* [Task prompt]:
For the data below, restate word for word only the lines from the line containing "[Product thumbnail 4 of 4] (530, 633)" through the line containing "[Product thumbnail 3 of 4] (450, 633)", both ends included.

* [Given data]:
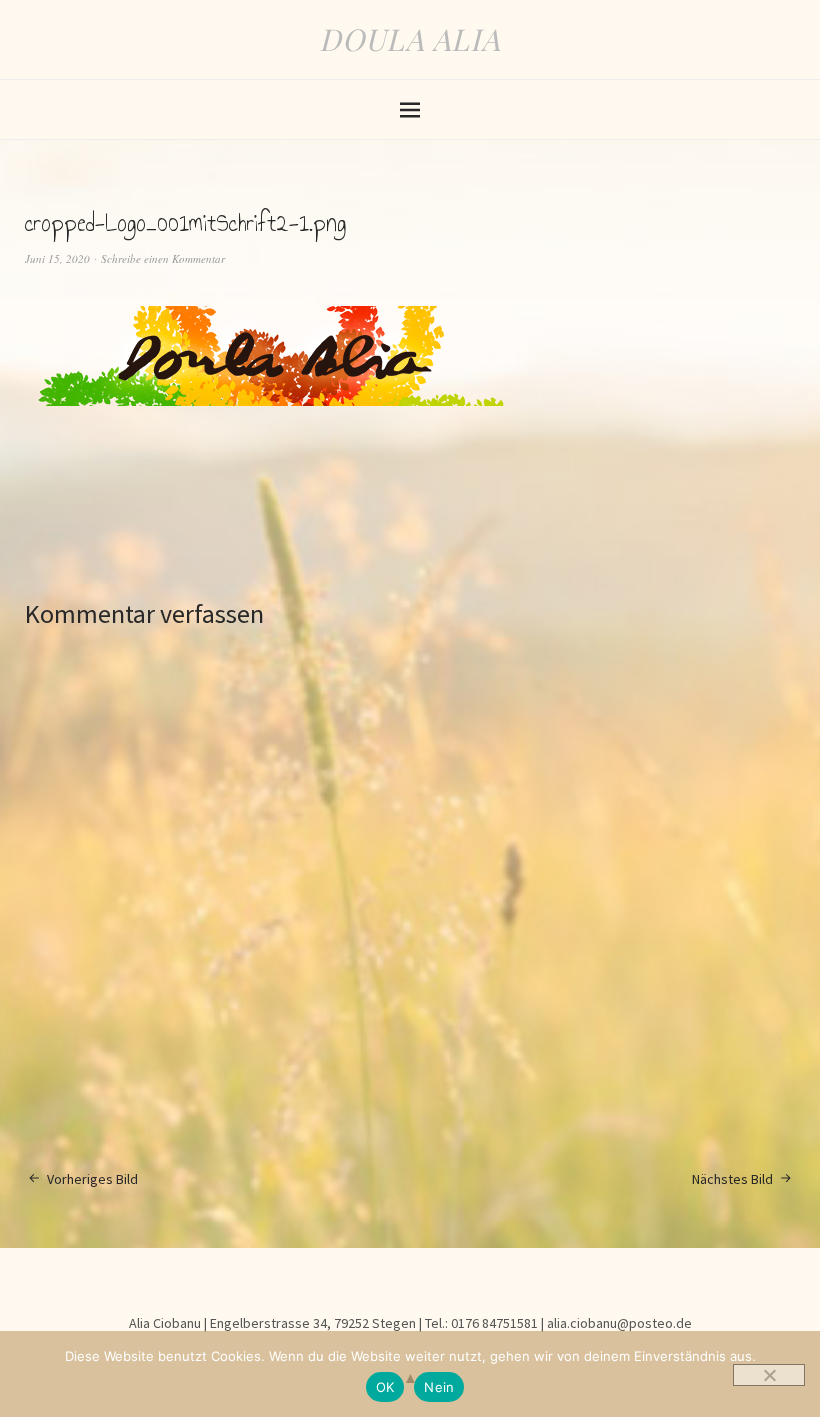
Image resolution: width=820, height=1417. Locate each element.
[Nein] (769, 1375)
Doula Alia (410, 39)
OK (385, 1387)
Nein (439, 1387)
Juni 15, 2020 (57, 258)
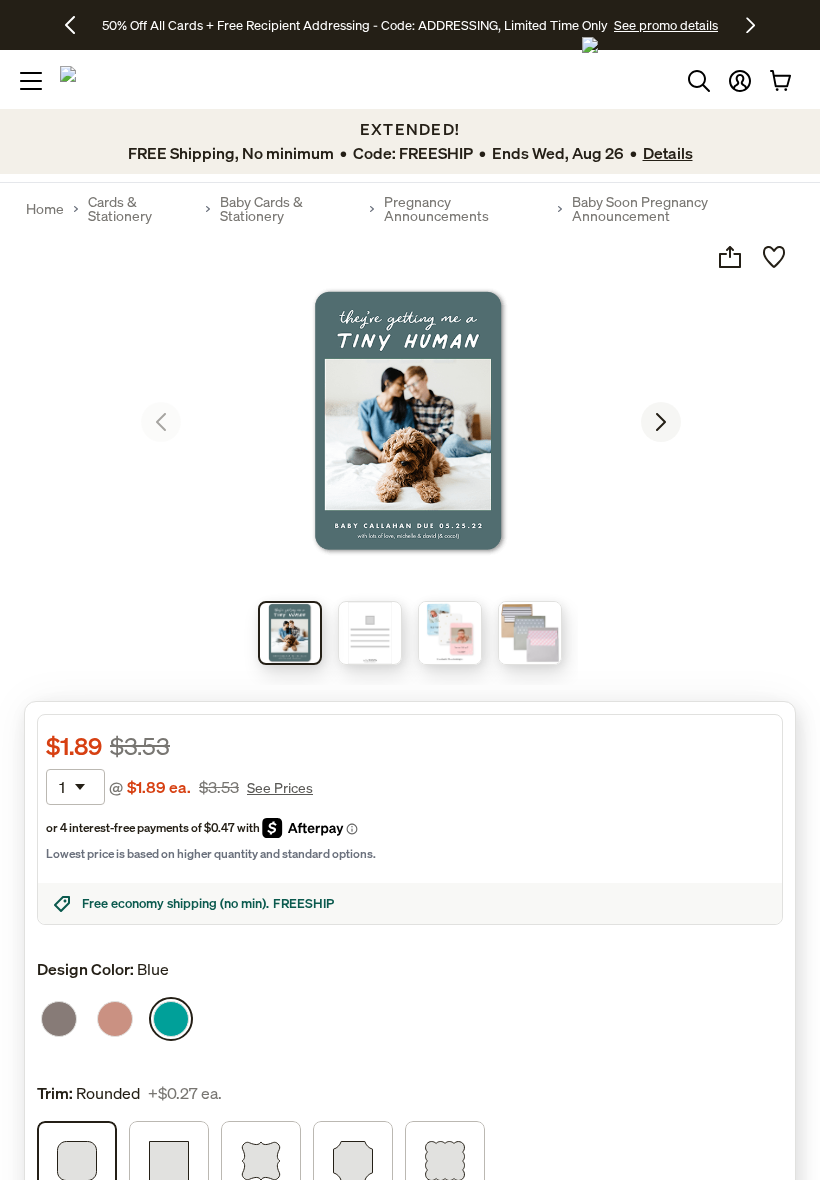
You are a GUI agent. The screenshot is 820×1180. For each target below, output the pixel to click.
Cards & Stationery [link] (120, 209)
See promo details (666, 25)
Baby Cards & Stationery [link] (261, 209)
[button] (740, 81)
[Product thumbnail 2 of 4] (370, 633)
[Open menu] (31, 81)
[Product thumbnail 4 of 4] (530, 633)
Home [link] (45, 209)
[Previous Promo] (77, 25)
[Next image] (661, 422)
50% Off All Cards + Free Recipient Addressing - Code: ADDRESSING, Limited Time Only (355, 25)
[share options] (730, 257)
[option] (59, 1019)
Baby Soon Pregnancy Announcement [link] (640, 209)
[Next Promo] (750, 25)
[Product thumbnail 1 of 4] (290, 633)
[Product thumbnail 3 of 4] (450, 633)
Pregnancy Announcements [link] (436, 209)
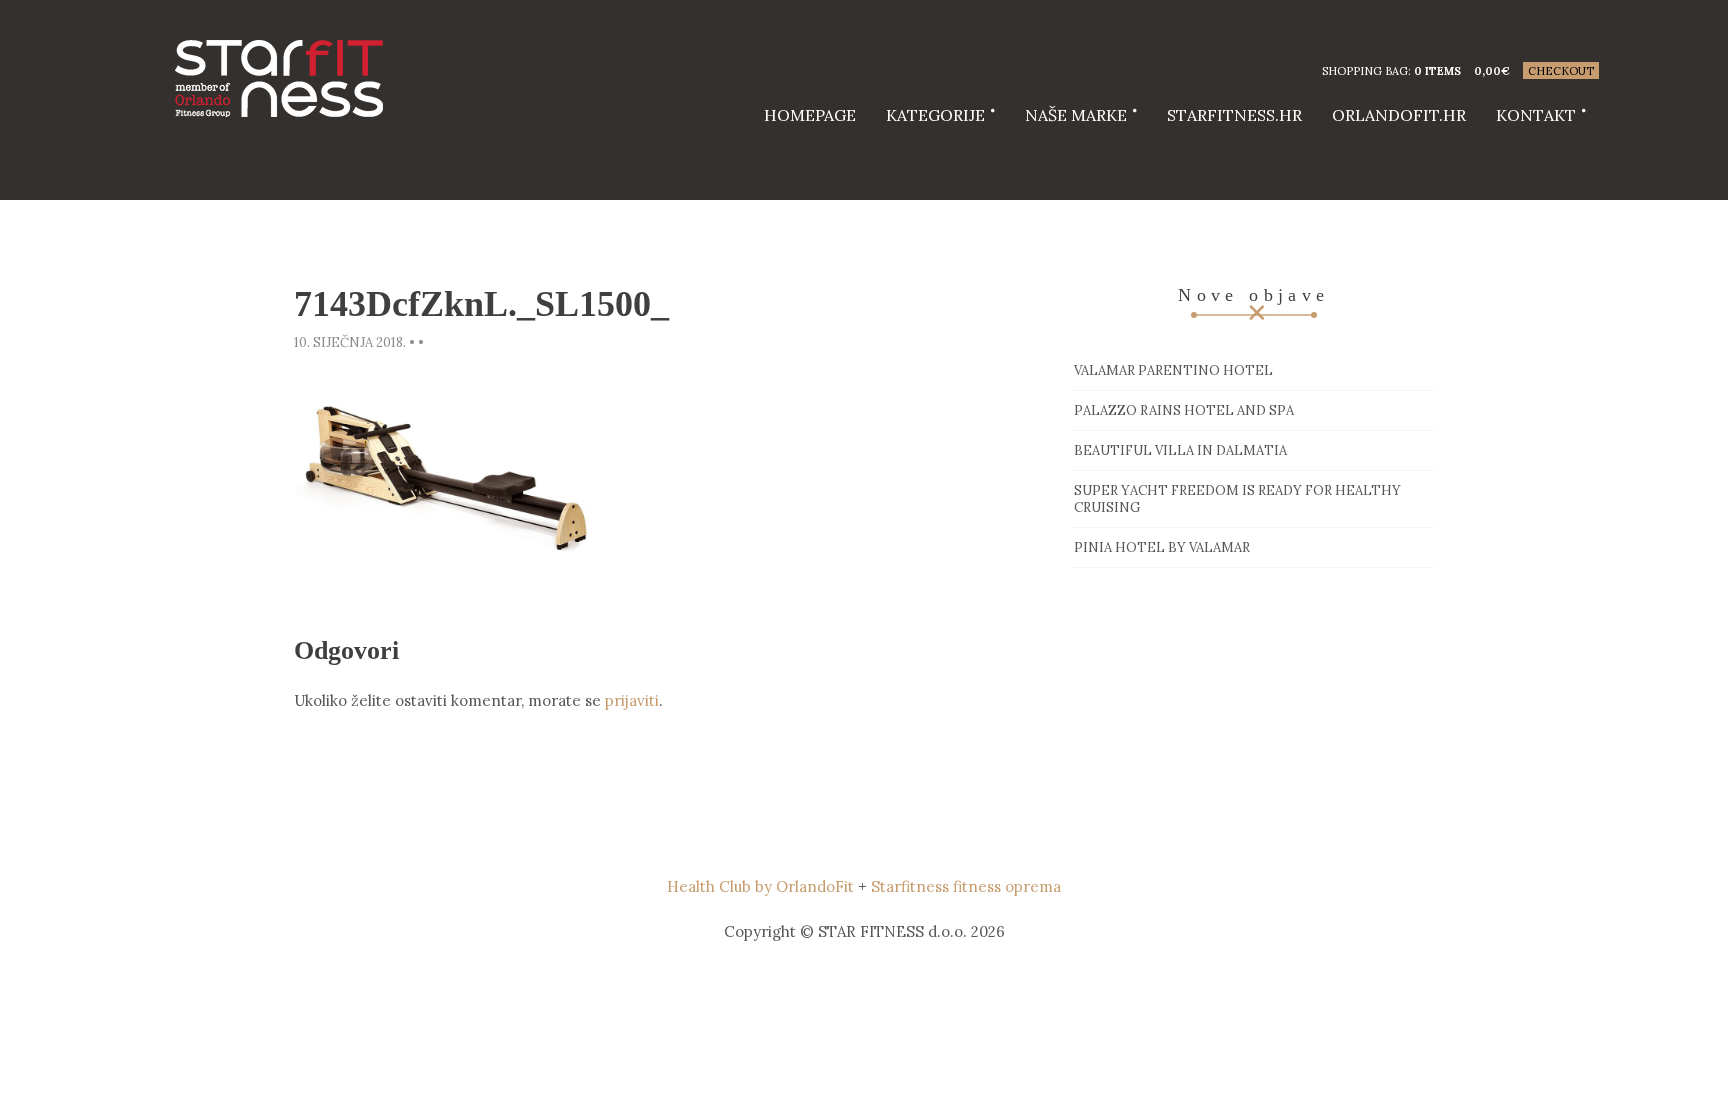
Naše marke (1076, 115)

* [Exercise solution]:
[Product thumbnail 4 of 4] (530, 633)
Home [link] (45, 209)
[Previous Promo] (77, 25)
[Next image] (661, 422)
50% Off All Cards + Free Recipient Addressing - Code: ADDRESSING, Limited Time Only (355, 25)
[share options] (730, 257)
[option] (59, 1019)
Baby Soon Pregnancy Announcement [link] (640, 209)
[Next Promo] (750, 25)
[Product thumbnail 1 of 4] (290, 633)
[Product thumbnail 3 of 4] (450, 633)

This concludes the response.